Apart from the compulsory modules, such as linear algebra, calculus, dynamics, electromagnetism, and basic biology for science students, and languages and academic writing for humanities students, students are required to take modules from various disciplines before they choose their specialisation for the shingaku sentaku. Although there are often requirements to complete compulsory modules for science students, humanities students are allowed to apply for science departments for the shingaku sentaku, and vice versa.

=== Senior division ===
Although most students opt to study at departments at Hongo for their specialised education, approximately 15% of them remain at Komaba for it. Komaba has small but well-funded research groups in both natural sciences and humanities. International relations, interdisciplinary social sciences, and cognitive science are among the most popular departments in the shingaku sentaku.

== Programmes ==
Below is a list of senior division programmes offered at Komaba. The graduate school is organised similarly.
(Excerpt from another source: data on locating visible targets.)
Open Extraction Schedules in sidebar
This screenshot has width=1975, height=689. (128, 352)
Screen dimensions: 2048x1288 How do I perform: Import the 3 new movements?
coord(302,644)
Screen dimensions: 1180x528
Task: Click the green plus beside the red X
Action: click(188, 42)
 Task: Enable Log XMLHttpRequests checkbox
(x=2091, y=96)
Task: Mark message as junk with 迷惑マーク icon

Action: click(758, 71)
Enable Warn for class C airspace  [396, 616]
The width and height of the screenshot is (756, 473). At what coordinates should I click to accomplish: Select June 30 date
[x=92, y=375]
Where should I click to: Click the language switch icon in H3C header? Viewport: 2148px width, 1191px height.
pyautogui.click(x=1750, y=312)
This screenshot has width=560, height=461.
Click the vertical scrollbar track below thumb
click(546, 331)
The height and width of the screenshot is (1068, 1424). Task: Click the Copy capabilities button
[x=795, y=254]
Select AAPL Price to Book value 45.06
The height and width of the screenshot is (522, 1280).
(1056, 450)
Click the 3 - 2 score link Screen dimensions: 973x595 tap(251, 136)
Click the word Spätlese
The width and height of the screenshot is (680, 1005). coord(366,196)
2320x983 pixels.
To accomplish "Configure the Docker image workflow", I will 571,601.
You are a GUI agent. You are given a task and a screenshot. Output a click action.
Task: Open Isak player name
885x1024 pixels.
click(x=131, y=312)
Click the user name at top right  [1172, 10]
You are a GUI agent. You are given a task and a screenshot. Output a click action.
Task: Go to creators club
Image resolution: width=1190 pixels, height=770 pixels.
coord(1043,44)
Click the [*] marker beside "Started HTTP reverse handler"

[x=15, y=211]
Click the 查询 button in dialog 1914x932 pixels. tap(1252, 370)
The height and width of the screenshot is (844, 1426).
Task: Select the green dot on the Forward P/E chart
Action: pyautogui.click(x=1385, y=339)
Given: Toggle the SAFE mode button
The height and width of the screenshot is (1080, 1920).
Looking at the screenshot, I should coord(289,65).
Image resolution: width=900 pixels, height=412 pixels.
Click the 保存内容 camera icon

- Department of Interdisciplinary Cultural Studies
  - Cultural Anthropology
  - Cultural Representation Studies
  - Comparative Literature and Culture
  - Contemporary Thought
  - Japan in East Asia Programme
    - part of the PEAK programme, primarily for international students and taught entirely in English
  - Interdisciplinary Language Sciences
  - Linguistic and Textual Culture Studies
- Department of Area Studies
  - British Studies
  - French Studies
  - German Studies
  - Russian and East European Studies
  - Italian and Mediterranean Studies
  - North American Studies
  - Latin American Studies
  - Asian and Japanese Studies
  - Korean and Korean Peninsula Studies
- Department of Integrated Social Sciences
  - Interdisciplinary Social Sciences
  - International Relations
- Department of Interdisciplinary Sciences
  - Science and Technology Studies Course
  - Geography and Spatial Studies Course
  - Integrated Information Studies Course
  - Wide-area System Studies Course
  - International Programme on Environmental Sciences (GPES)
    - part of the PEAK programme, primarily for international students and taught entirely in English
  - Evolutionary Studies Subcourse
- Department of Integrated Natural Sciences
  - Mathematical and Natural Sciences Course
  - Basic Physical Sciences Course
  - Integrated Life Sciences Course
  - Cognitive and Behavioural Sciences Course
  - Sports Science Course

== International education ==
Komaba is noted for its focus on international education. It offers all-English-taught international programmes in both natural sciences and humanities, called Programmes in English at Komaba (PEAK). A majority of classes for exchange students are also taught at Komaba, as they come from various specialisations and Komaba is a liberal-arts-focused college. As of May 2024, approximately 12% of the senior-division undergraduates (excluding exchange students) were foreign nationals, which was much higher than the figure for the entire undergraduate body of the university (3.4%). For the postgraduate courses, all courses accept international applications. Komaba's international student ratio was 27.8%.